> **PASSAGE PROVIDED**:
*** Block opens ***

Biomutant’s core proposition offers up an open-world, melee focused RPG where you craft weapons and upgrade a fuzzy little dude with abilities and stat-buffs in order to take on stronger foes. The moment to moment gameplay experience of the game is about as blunt as that sentence was – and the game’s transition to Nintendo’s handheld certainly hasn’t smoothed any of the criticisms that were frequently leveled at Biomutant when it was originally released. The game’s map is lush and large, but it’s practically devoid of meaningful interaction beyond looking at it. The combat is loaded with unique moves and modifiers, allowing you to focus on speed and agility or weight and impact – however the mechanics are floaty, unresponsive, and lacking an intuitive control scheme. Just a short time into Biomutant and you’ll realize that you’ve seen nearly everything the game has to offer before in a more curated and well produced form elsewhere.
The game’s narrative is a perfect example of this so-so seesaw. A mysterious narrator initially sets the stage for a story that weaves the lives of tiny, genetically modified samurai animals with our own human history. It bills itself as a tale with a peculiar beginning and an even more peculiar end – but there’s very little substance here. Any individual element that feels like it might carry significance or move the world and its characters in a new direction almost always fizzles out to nothing – and that narrator? He’s there all the time. You can tone down his ramblings in the options menu, but I feel as though you’ve missed the mark if you’re opening up the ability for me to turn down the only human voice in the game.

*** Block closes ***

> **DATASET EXTRACT**:
*** Block opens ***

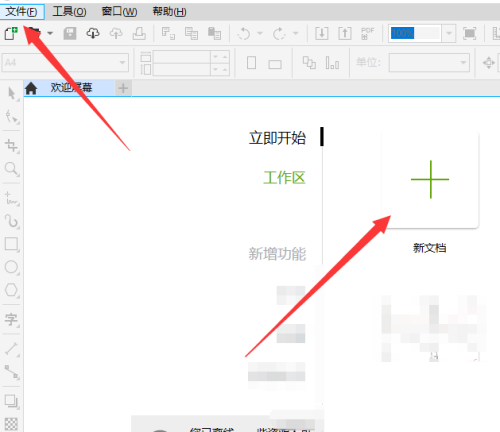Screen dimensions: 500x432
Task: Click the 新文档 plus thumbnail
Action: (x=430, y=180)
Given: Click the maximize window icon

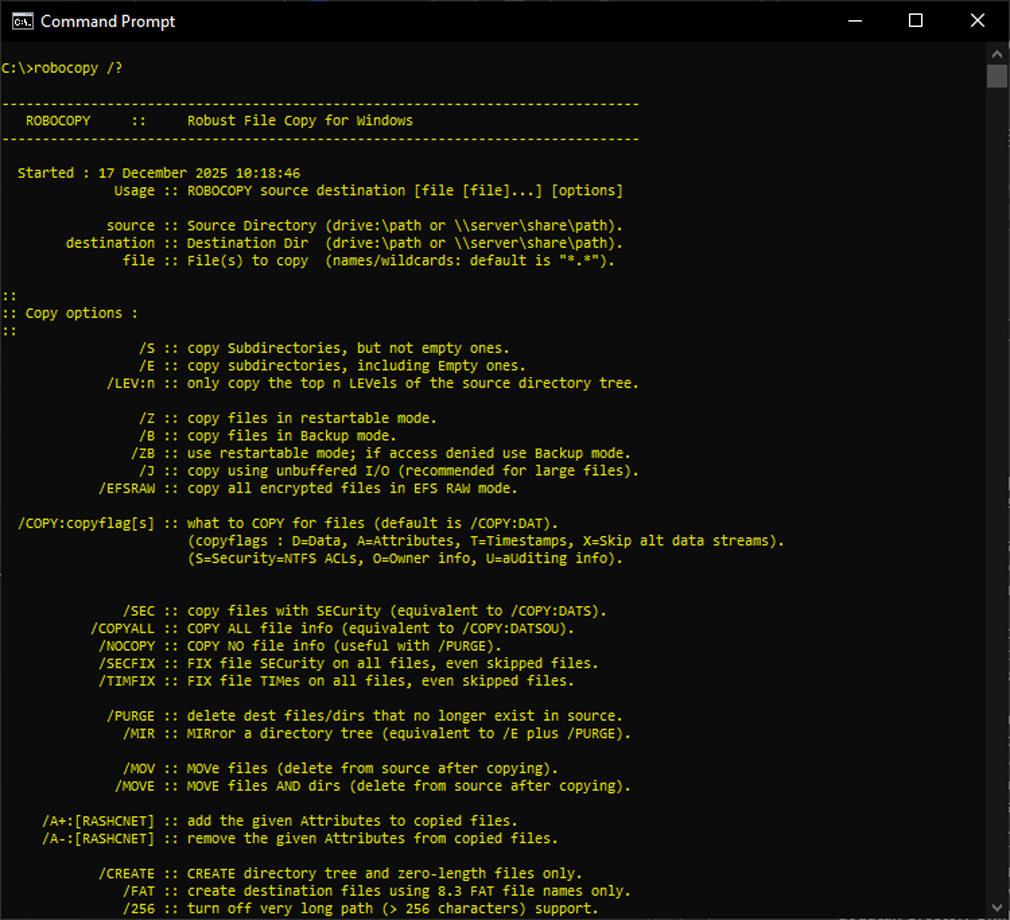Looking at the screenshot, I should pyautogui.click(x=916, y=21).
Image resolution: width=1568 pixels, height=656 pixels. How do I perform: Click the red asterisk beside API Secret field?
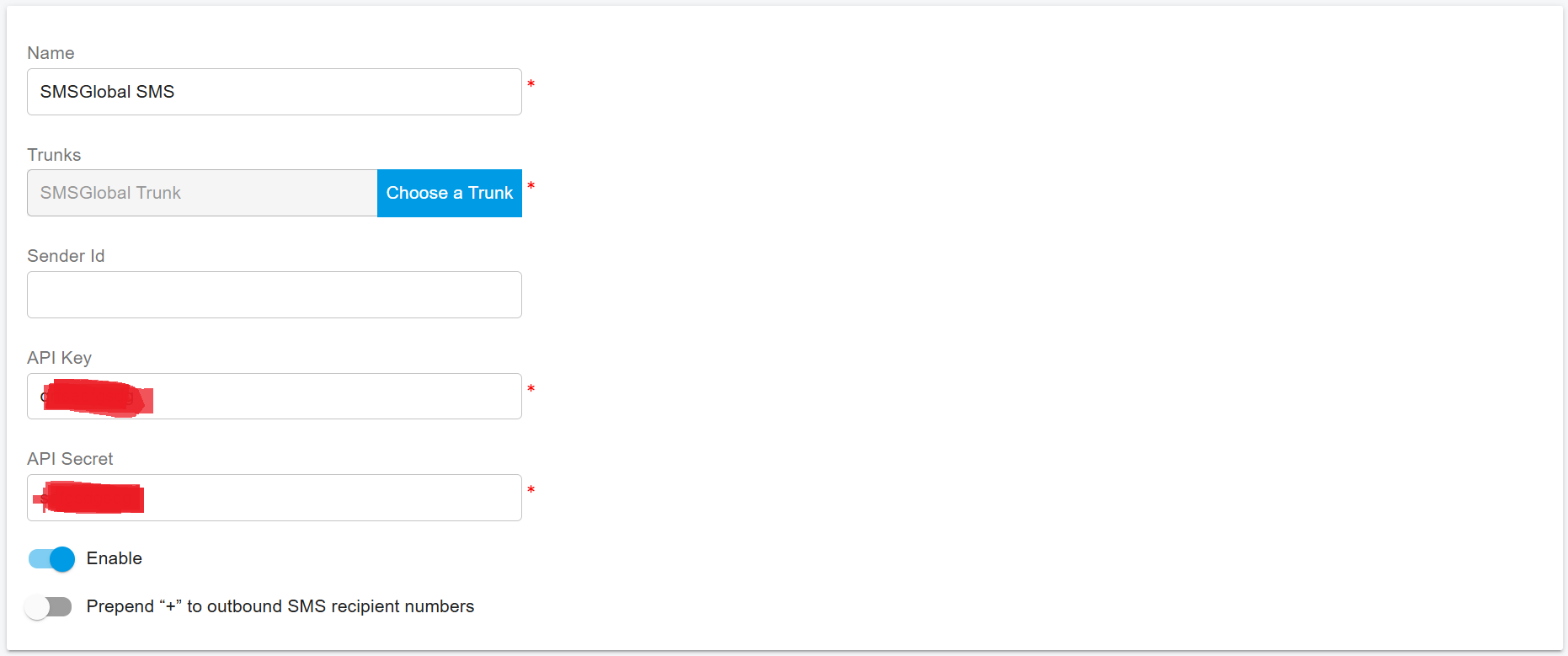(531, 490)
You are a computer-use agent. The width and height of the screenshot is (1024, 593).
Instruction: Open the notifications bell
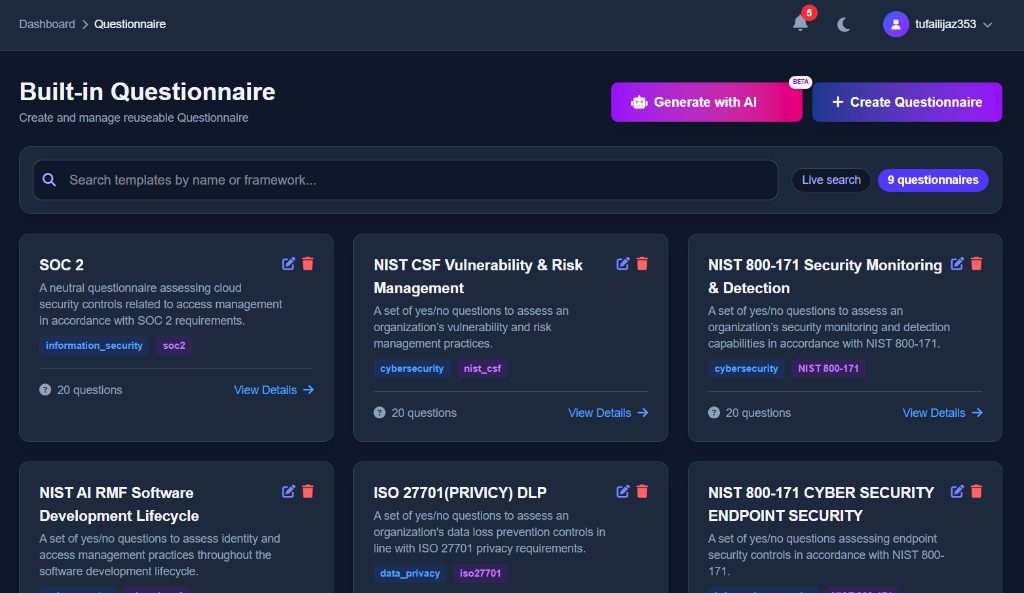800,24
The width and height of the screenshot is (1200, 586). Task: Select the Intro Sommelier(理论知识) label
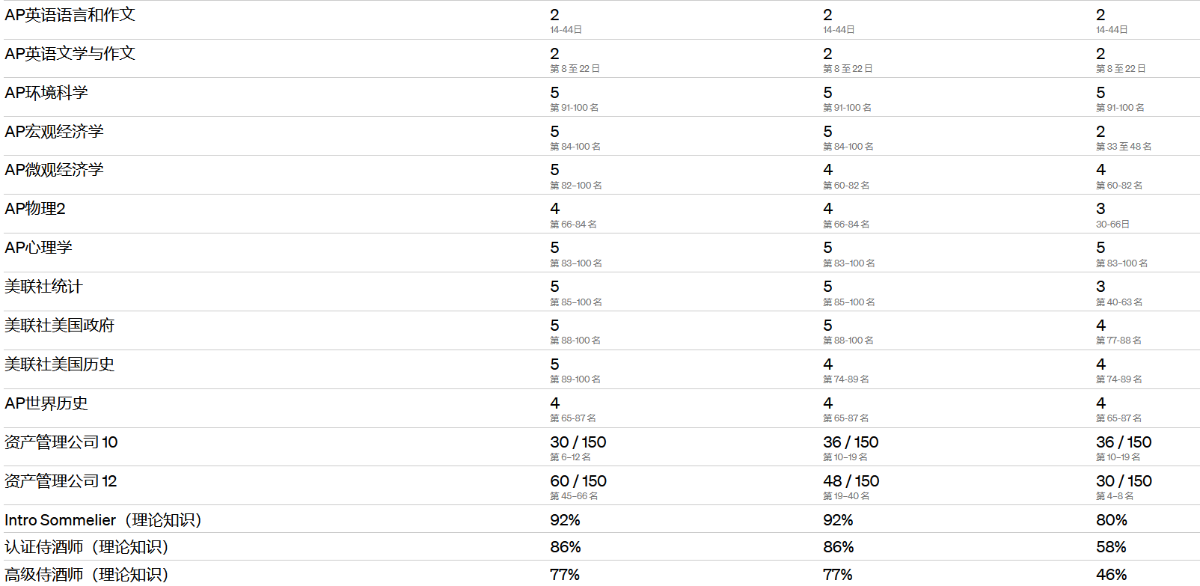103,520
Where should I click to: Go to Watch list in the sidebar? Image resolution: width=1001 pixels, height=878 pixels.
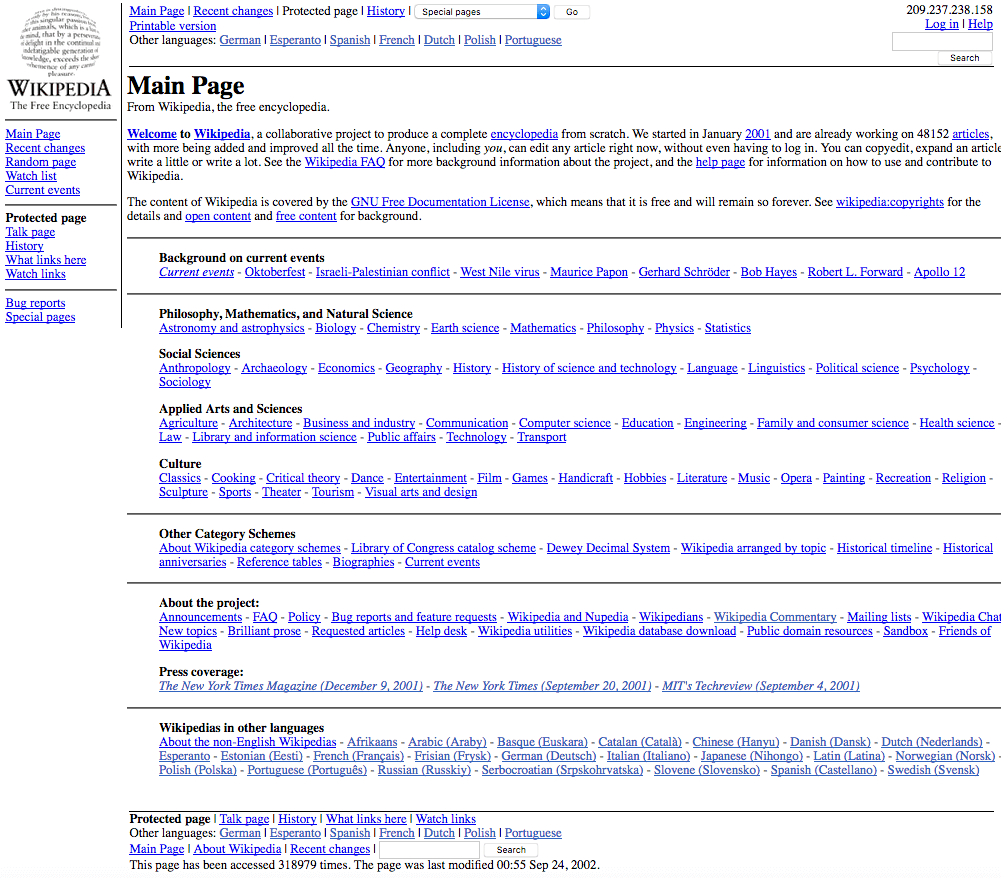pyautogui.click(x=31, y=176)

*** Block closes ***

> **REQUIRED ACTION 1**: Which qualities does the Biomutant review say the combat lets you focus on? List all of them.
> **REQUIRED ACTION 2**: Can you return, word for word, the part of the Biomutant review that opens with the words "The game’s narrative" and closes with "in the game."?

> **EXERCISE SOLUTION 1**:
- Speed
- Agility
- Weight
- Impact

> **EXERCISE SOLUTION 2**:
The game’s narrative is a perfect example of this so-so seesaw. A mysterious narrator initially sets the stage for a story that weaves the lives of tiny, genetically modified samurai animals with our own human history. It bills itself as a tale with a peculiar beginning and an even more peculiar end – but there’s very little substance here. Any individual element that feels like it might carry significance or move the world and its characters in a new direction almost always fizzles out to nothing – and that narrator? He’s there all the time. You can tone down his ramblings in the options menu, but I feel as though you’ve missed the mark if you’re opening up the ability for me to turn down the only human voice in the game.